The Cambridge University Press booksale this January was where I spend a few hours at the beginning of term and I picked up a few bargains that I was delighted with: they sell the hardbacks for £7 and the paperbacks for £3. Particularly pleasing were: Piero Boitani, English Medieval Narrative in the Thirteenth and Fourteenth Centuries, trans. Joan Krakover Hall (1982); Susan Woodford, Looking at Pictures (1983); Jeryldene M. Wood (ed), The Cambridge Companion to Piero della Francesca (2002); Jeremy Tambling, Dante and Difference: Writing in the Commedia (1988); Peter Humfrey (ed), Venice and the Veneto, Artistic Centers of the Italian Renaissance (2007); Fiona Somerset, Clerical Discourse and Lay Audience in Late Medieval England (1998); Jessica Rosenfeld, Ethics and Enjoyment in Late Medieval Poetry: Love after Aristotle (2011). A pretty good haul, all things considered. I was also quite delighted to pick up Nicolai Rubinstein (ed), Florentine Studies: Politics and Society in Renaissance Florence (London: Faber, 1968) in G. David & Sons a couple of weeks back. A lovely, elegant thing really.
In January I had a very brief but very enjoyable visit to Florence to visit some colleagues, to work in the library, and to see the wonderful Bronzino exhibition at Palazzo Strozzi. I was kindly hosted by William E. Coleman and Edvige Agostinelli, who are in the final stages of a very exciting project editing Boccaccio's Teseida - they are preparing an edition for the Chaucer Library, which will be a text they believe is closest to what Chaucer had access; an 'old spelling' edition with SISMEL; and a digital facsimile of the autograph, BML, MS Acq. e Doni, 325. They've been working hard on the autograph and have a whole host of new readings to offer. It is important work and will be very exciting to work on.

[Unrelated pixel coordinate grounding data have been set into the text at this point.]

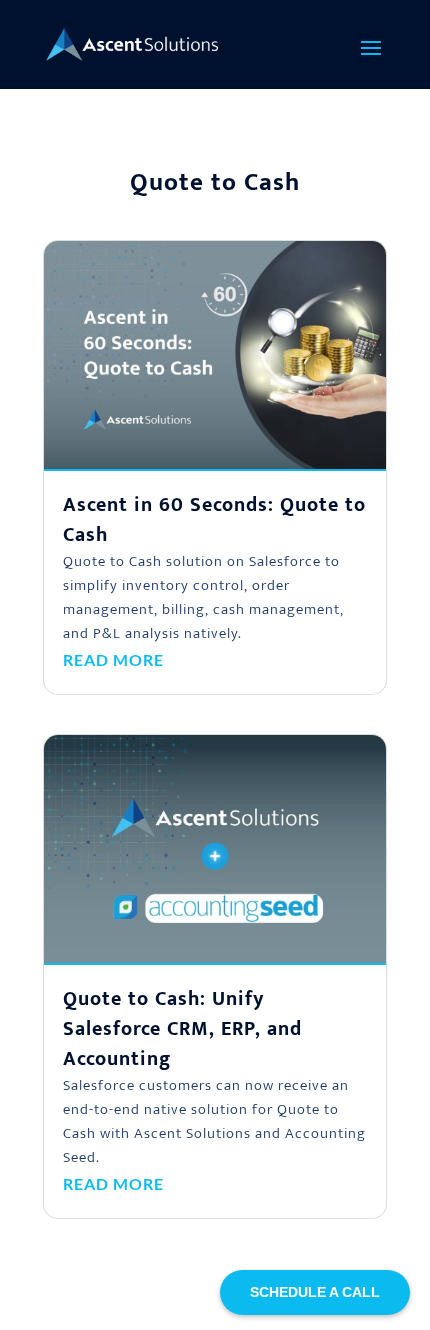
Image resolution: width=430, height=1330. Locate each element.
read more (113, 659)
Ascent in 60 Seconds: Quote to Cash (214, 520)
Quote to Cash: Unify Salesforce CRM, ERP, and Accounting (182, 1029)
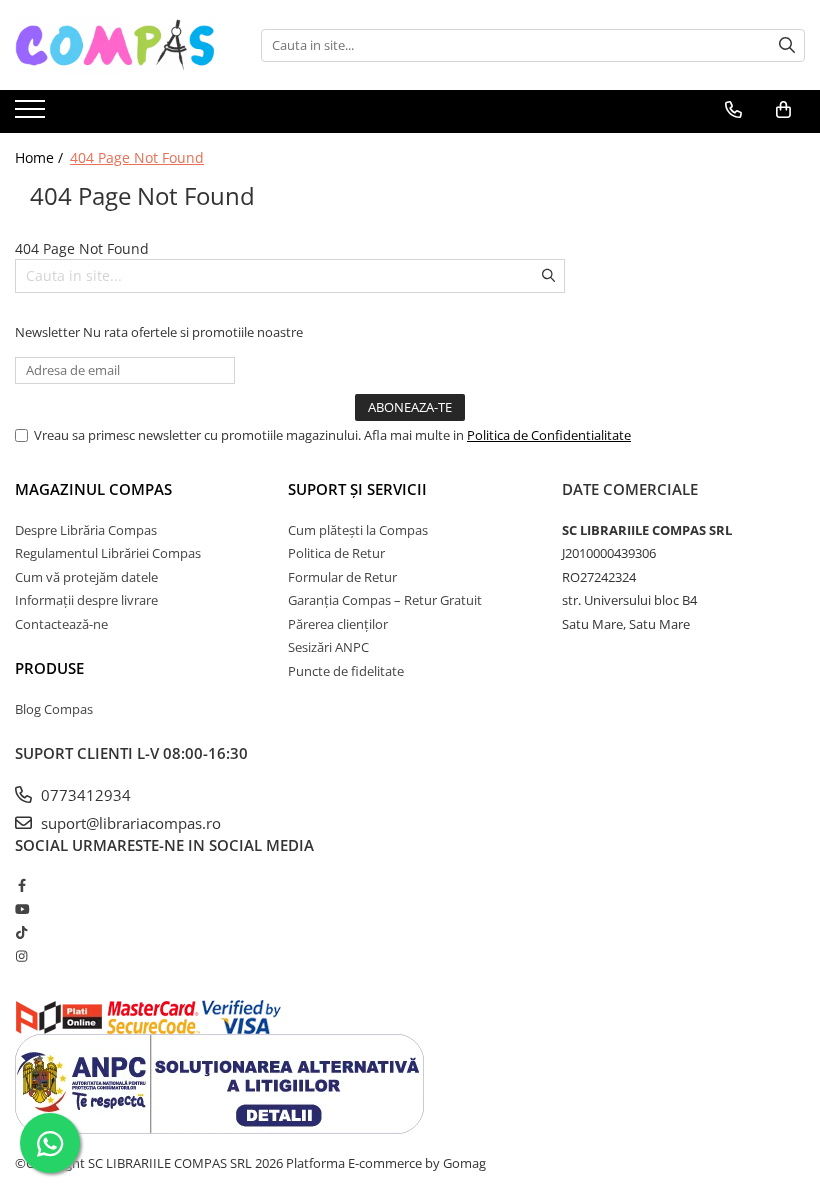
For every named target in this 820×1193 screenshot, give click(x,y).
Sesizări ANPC (328, 647)
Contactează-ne (61, 624)
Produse (49, 668)
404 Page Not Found (137, 157)
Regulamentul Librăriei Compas (108, 553)
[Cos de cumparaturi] (783, 110)
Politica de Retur (336, 553)
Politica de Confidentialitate (549, 435)
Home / (41, 157)
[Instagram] (21, 956)
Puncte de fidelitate (346, 671)
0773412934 (84, 795)
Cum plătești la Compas (358, 530)
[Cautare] (787, 45)
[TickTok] (21, 932)
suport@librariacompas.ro (129, 823)
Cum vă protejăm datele (86, 577)
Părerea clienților (338, 624)
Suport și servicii (357, 489)
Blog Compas (54, 709)
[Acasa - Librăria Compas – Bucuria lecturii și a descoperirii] (115, 45)
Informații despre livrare (86, 600)
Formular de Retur (342, 577)
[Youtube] (21, 909)
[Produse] (32, 115)
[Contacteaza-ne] (733, 110)
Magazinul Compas (93, 489)
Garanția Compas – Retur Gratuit (385, 600)
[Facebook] (21, 885)
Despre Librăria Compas (86, 530)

At the BNCF, I was able to look at a manuscript, Magliab. II, II, 8, which I'm writing about right now: it is the oldest extant witness to the Decameron and has been the subject of some very exciting work by Marco Cursi: see esp. his Il Decameron: Scritture, scriventi, lettori. Storia di un testo (Roma: Viella, 2007), but see too 'Per la più antica fortuna del Decameron: mano e tempi del «Frammento Magliabechiano» II, II, 8 (cc. 20r-37v)', Scrittura e civiltà, 22 (1998), 265-293. I'm picking up some crumbs left behind.

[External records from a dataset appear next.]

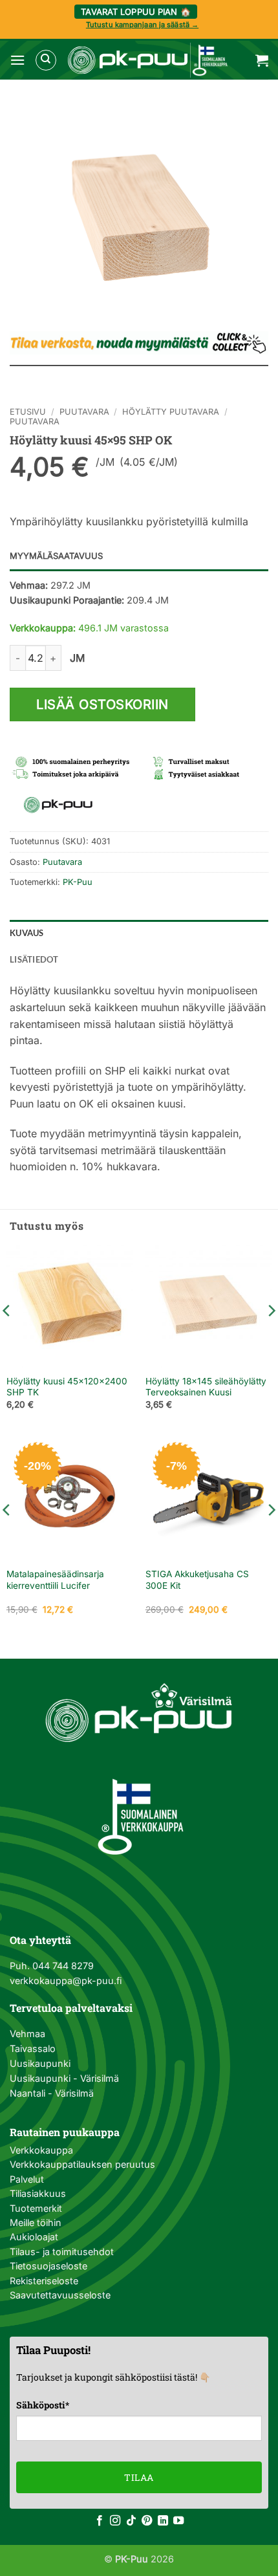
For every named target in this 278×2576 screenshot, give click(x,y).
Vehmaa (27, 2033)
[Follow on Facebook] (99, 2521)
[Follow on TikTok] (131, 2521)
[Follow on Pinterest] (147, 2521)
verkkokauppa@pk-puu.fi (66, 1980)
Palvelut (27, 2179)
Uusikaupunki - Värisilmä (64, 2078)
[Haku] (46, 60)
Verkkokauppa (41, 2150)
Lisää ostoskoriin (102, 704)
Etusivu (28, 412)
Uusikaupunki (40, 2063)
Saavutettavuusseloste (60, 2294)
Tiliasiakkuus (38, 2193)
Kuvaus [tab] (27, 933)
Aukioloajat (34, 2236)
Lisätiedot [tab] (34, 959)
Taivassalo (33, 2048)
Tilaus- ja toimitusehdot (62, 2251)
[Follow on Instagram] (115, 2521)
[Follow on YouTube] (178, 2521)
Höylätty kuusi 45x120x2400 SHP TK (66, 1387)
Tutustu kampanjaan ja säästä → (142, 24)
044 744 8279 (62, 1965)
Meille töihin (35, 2222)
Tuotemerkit (36, 2208)
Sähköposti (42, 2405)
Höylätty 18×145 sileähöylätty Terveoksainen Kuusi (205, 1387)
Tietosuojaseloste (48, 2265)
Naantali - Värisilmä (52, 2093)
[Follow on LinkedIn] (163, 2521)
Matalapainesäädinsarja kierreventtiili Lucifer (55, 1580)
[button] (17, 60)
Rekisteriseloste (44, 2280)
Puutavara (84, 412)
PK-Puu (77, 882)
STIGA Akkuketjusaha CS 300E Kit (197, 1580)
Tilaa (138, 2477)
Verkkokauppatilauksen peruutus (82, 2164)
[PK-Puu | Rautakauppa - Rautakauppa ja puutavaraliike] (147, 60)
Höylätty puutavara (170, 412)
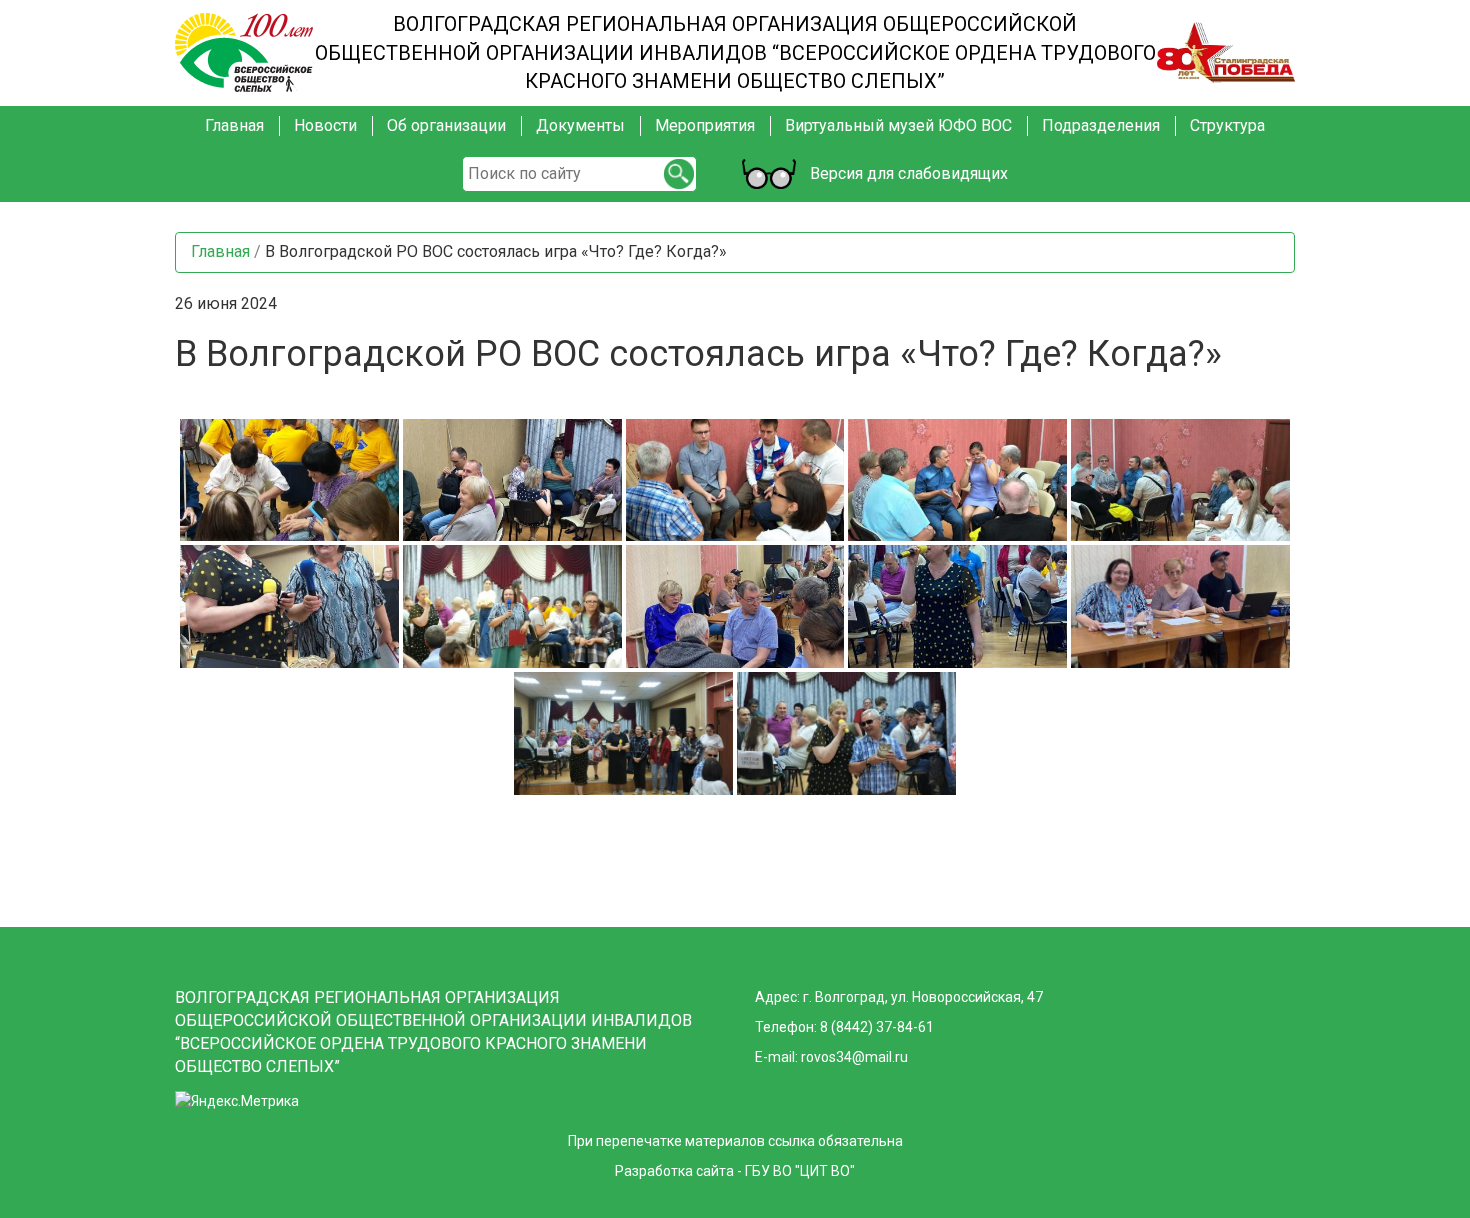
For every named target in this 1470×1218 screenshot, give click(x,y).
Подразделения (1101, 125)
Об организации (446, 125)
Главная (234, 125)
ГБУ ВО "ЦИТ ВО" (800, 1171)
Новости (325, 125)
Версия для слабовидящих (906, 173)
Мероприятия (705, 125)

The Bronzino exhibition was a revelation. Verily. A magnificent achievement for all concerned, with a beautiful, serious, scholarly catalogue (Carlo Falciani and Antonio Natali (eds), Bronzino: Painter and Poet at the Court of the Medici [Florence: Mandragora, 2010]). The great portraits were on display, especially 'Eleonora of Toledo with her son Giovanni', and I stood and marvelled at her dress: you can see the threads, and to be honest, it looks like it has been woven rather than painted. And I was intrigued by the two Panciatichi portraits. The famous portrait of Lucrezia is the subject of a wonderful essay in the catalogue by Elizabeth Cropper, which argues that the religious views of the couple offer ways to interpret some parts of the painting, such as her chain and its device reading amour dure sans fin. I got to wondering about his portrait. The background is just so odd, perspective that does not quite make sense, buildings that cannot be identified, possibly recognizable Florentine (Michelangelesque). And at the same time, completely...bonkers. Perhaps, if there are dimensions to the Lucrezia portrait that were executed with discretion because of a whiff of unorthodox Lutheranism, there might be new ways to interpret this portrait too? I'm not exactly suggestion that it merits some sort of Dan Brown wild symbology goose chase, but maybe the background is begging a question that has not yet been asked. Why is it so elaborately impossible?